Happy Data Privacy Day! According to a recent survey of young Americans by Harvard’s Institute of Politics, 65% of respondents said they were “very concerned” about technology companies collecting digital information from their phone or computer. While it’s only January, that level of concern suggests privacy will continue to have a place in the national conversation throughout 2016.
The first NSTIC Guiding Principles is that solutions will be privacy-enhancing and voluntary, and today we would like to take the opportunity to talk about some of the things we are doing to help organizations be better stewards of individuals’ data. The reality is that when it comes to building infrastructure like the Identity Ecosystem, there are only so many things individuals can do when the infrastructure itself creates privacy risks. Thus, the organizations that are a part of the Identity Ecosystem also need to take steps to identify and address privacy risks in the systems they build.
One of the ways NIST is working to promote a privacy-enhancing identity ecosystem is by funding new, innovative solutions in the identity space. In working with pilots over the past several years, we have learned about a few key challenges in online identity. Although our pilots and the broader marketplace have made great progress toward the NSTIC vision, there’s still much room for improvement in privacy. Take our Galois pilot, for example. They are working to develop a personal data store that will enable a user to be in control of what data they are sharing and to whom—enabling consented online transactions with the user’s information squarely in their own control.

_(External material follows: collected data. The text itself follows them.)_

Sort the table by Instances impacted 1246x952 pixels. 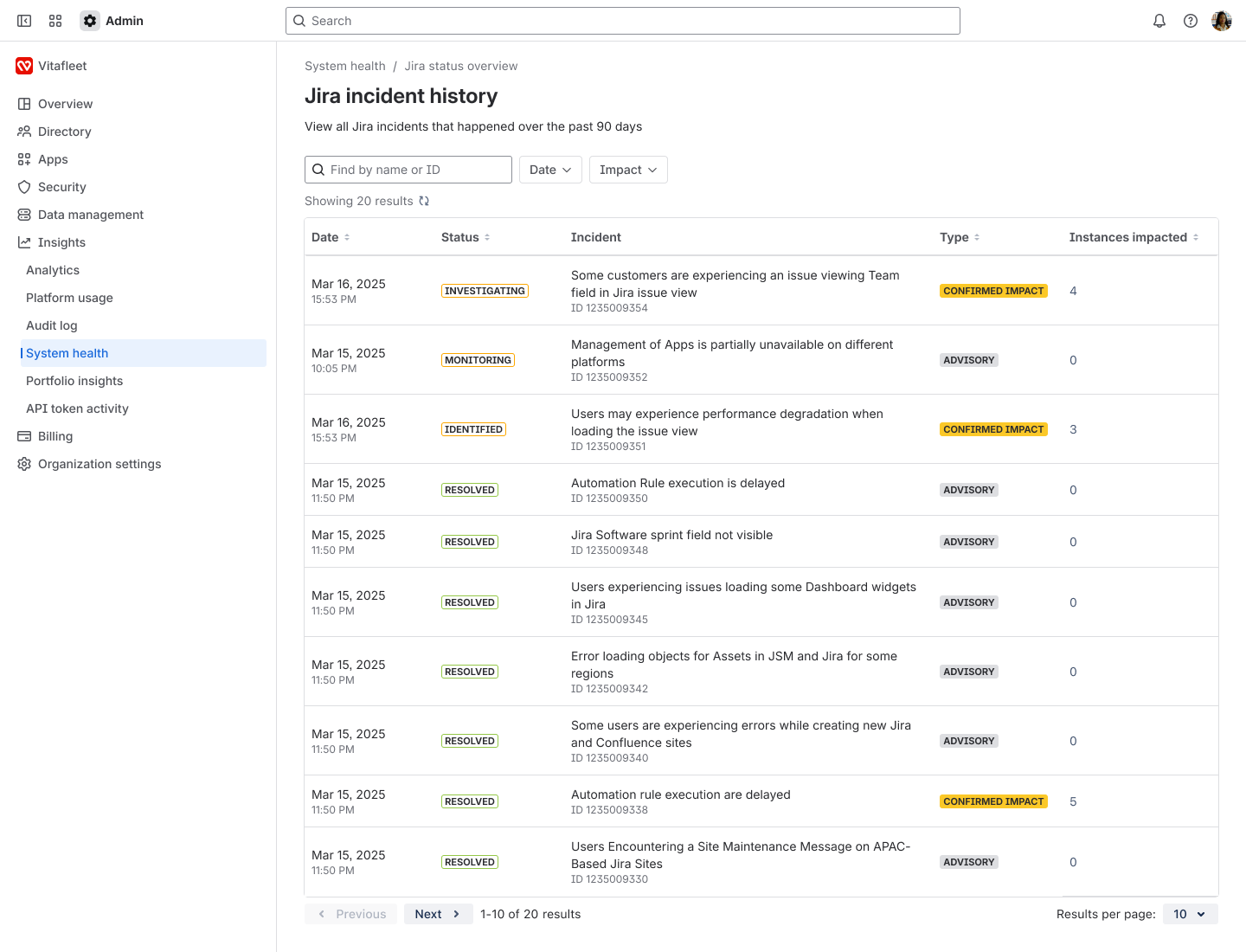(1197, 236)
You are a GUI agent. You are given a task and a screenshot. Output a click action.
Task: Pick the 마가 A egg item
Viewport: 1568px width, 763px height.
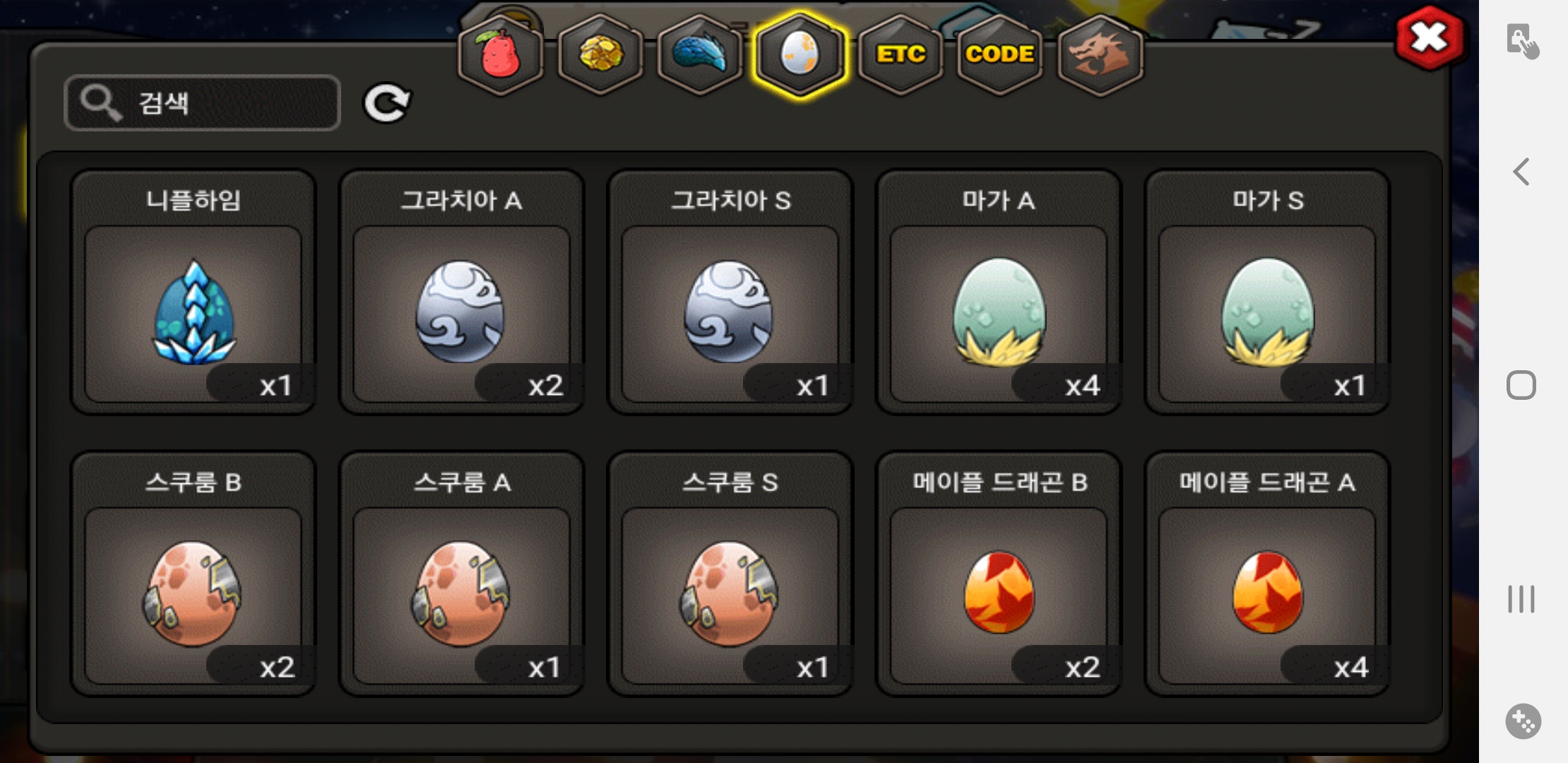(x=999, y=292)
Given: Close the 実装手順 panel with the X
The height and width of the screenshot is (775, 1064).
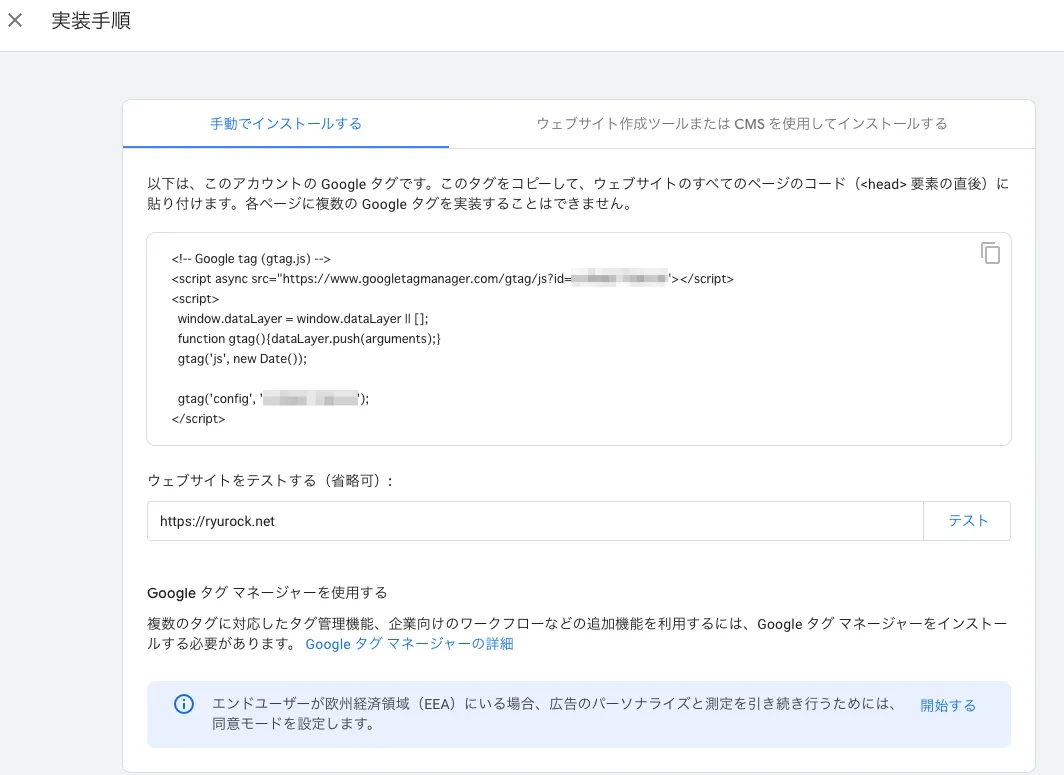Looking at the screenshot, I should point(15,20).
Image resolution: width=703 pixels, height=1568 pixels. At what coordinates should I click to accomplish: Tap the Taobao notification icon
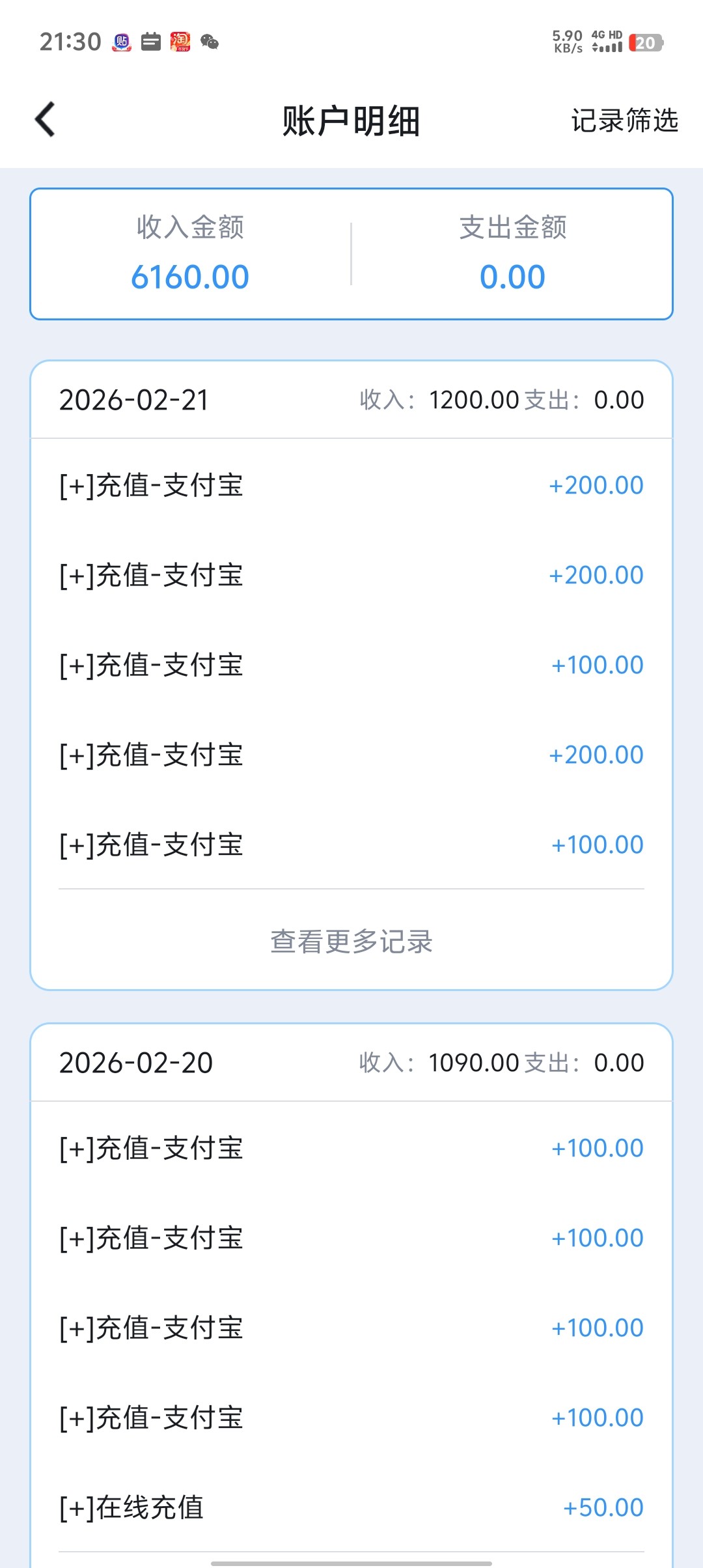(180, 42)
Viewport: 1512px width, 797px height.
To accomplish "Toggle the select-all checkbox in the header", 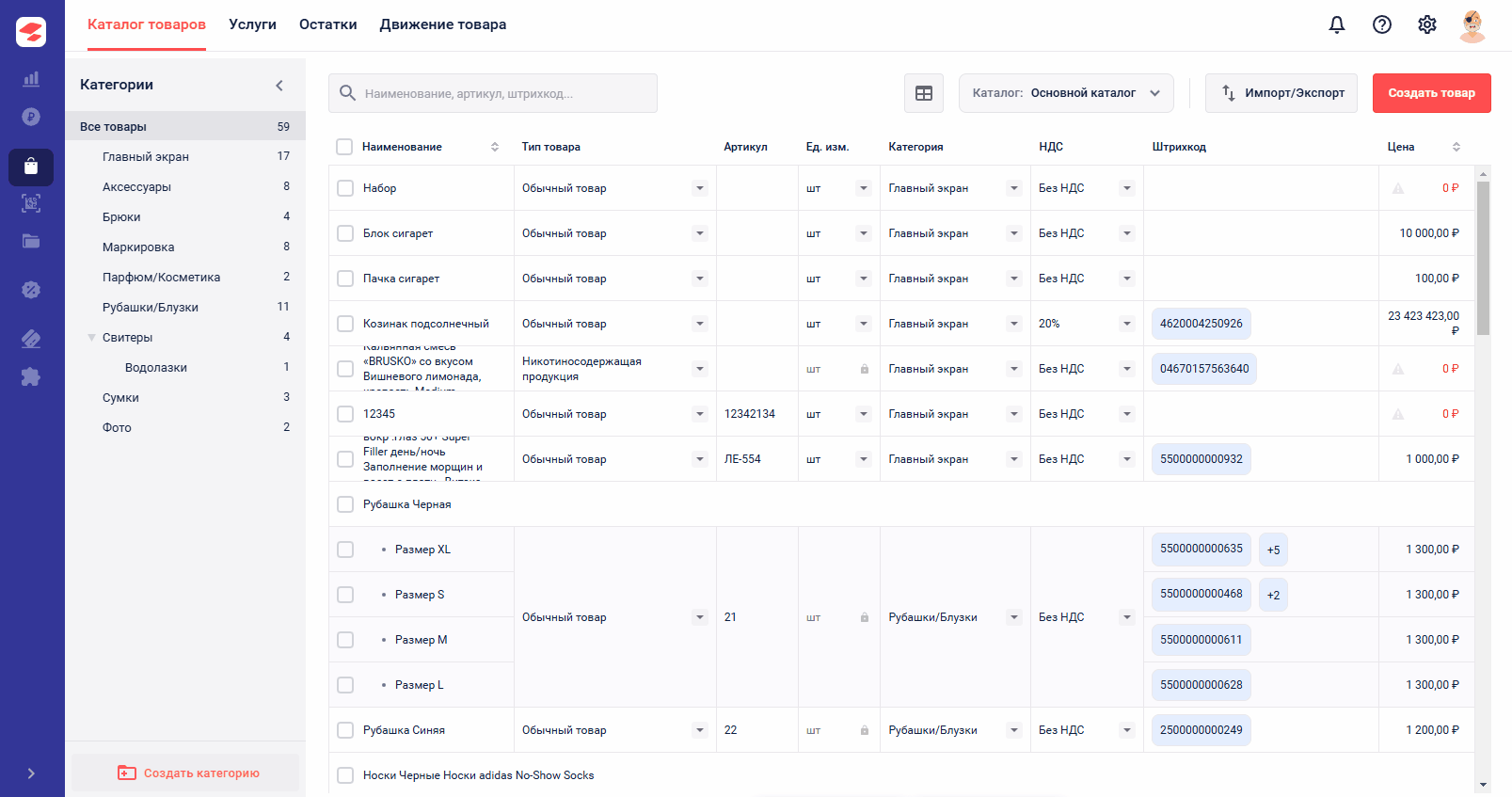I will pyautogui.click(x=344, y=147).
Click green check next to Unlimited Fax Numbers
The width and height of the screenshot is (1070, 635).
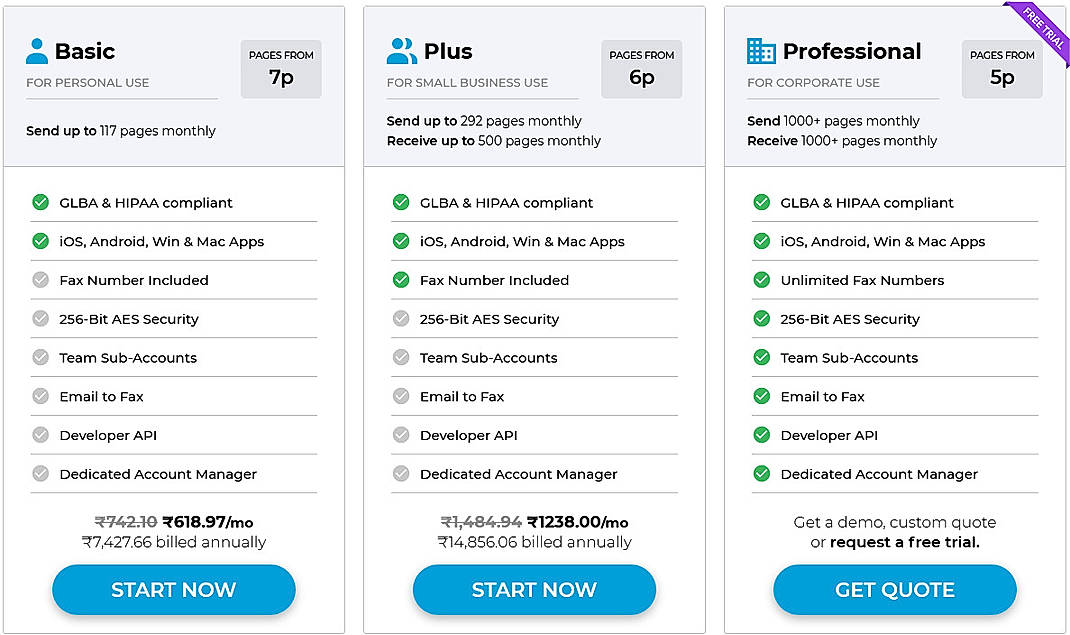point(762,280)
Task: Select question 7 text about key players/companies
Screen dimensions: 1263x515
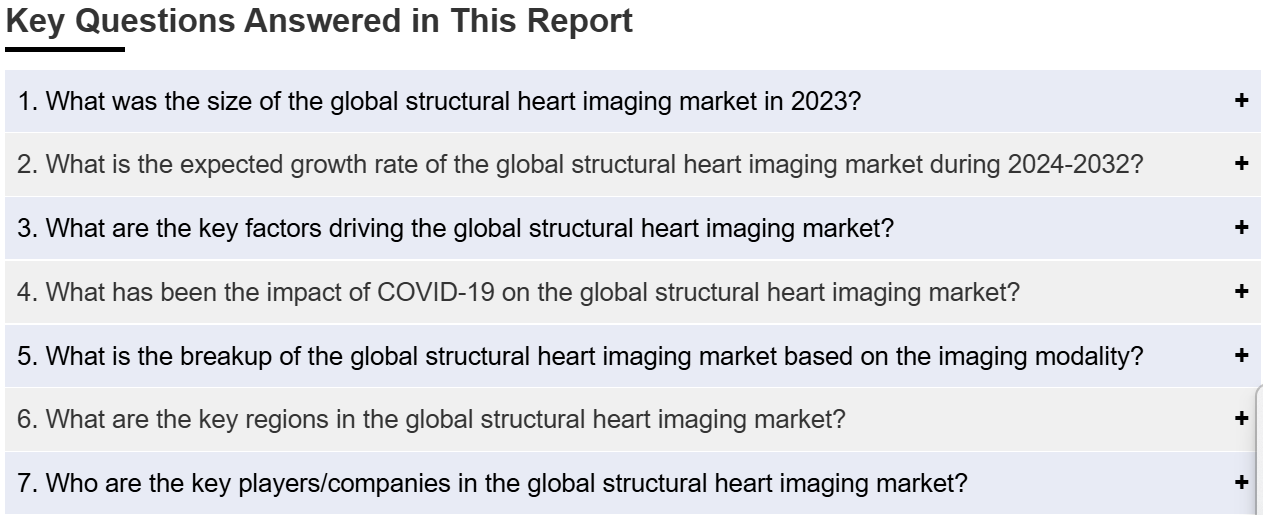Action: (492, 484)
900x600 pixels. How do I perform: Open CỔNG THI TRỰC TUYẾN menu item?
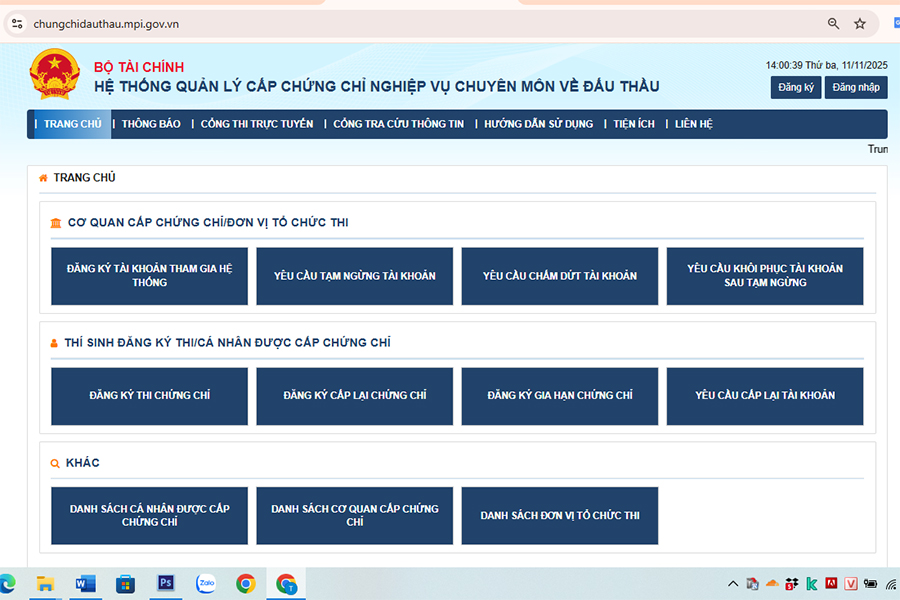[x=257, y=124]
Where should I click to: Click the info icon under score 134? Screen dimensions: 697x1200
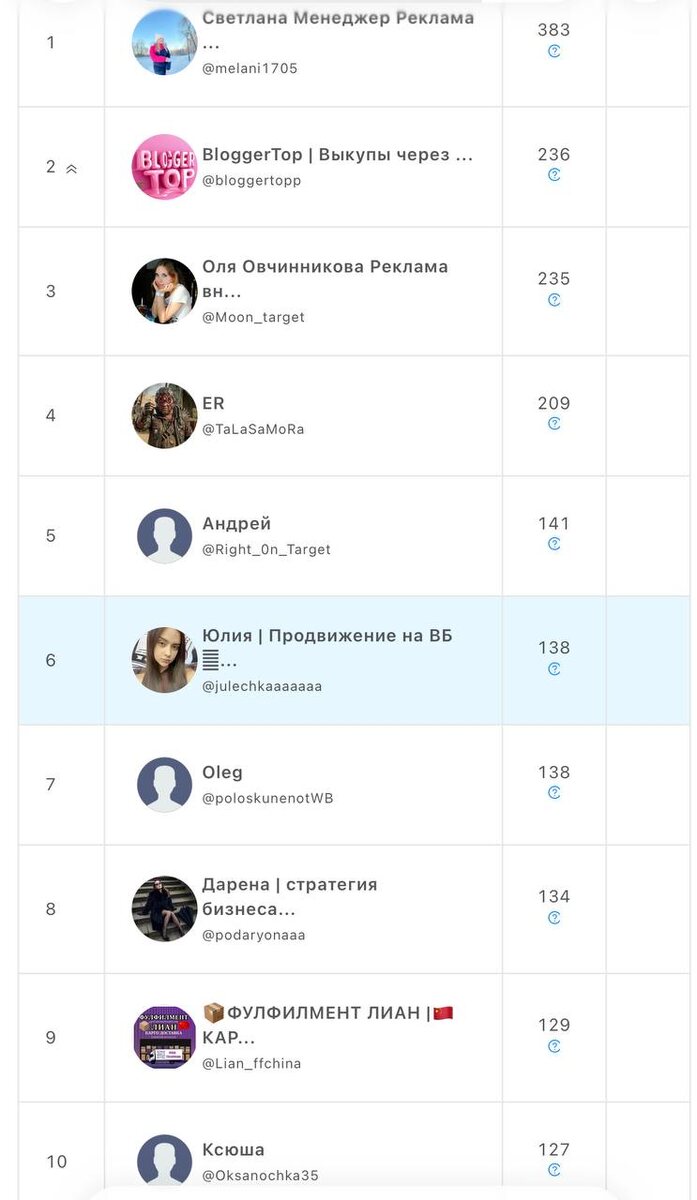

In the National Cybersecurity Center of Excellence, we’re working on a building block to develop privacy-enhancing identity federation solutions. The goal of this effort is to develop a solution, using commercially available products, that protects individual transactions and personal data from being exposed to participants in the federation. Once complete, we will release a cybersecurity practice guide that details the integration steps we completed so that other organizations can learn from our efforts, or even better, repeat our integration with limited complexity.
Beyond technical research, we are continuing to support the work of the Identity Ecosystem Steering Group, who released last year their first version of the Identity Ecosystem Framework (IDEF). The IDEF’s privacy requirements provide a baseline for describing the organizational and engineering practices of organizations who take individuals’ privacy seriously. Through this work and with the help of other organizations working in this space, we hope to support the development of standards for the technical underpinnings of what individuals can expect from privacy protections online.
It’s just a matter of time: as technology continues to evolve and as people demand better privacy protections, new technological advances will emerge—and organizations will find innovative ways to deliver services with improved management of privacy risk. We see the great things that are possible and we continue – through research, pilots, and partnerships – to set our expectations high. We are celebrating Data Privacy Day today—but we aspire to an identity ecosystem that is truly privacy-enhancing all 365 days a year.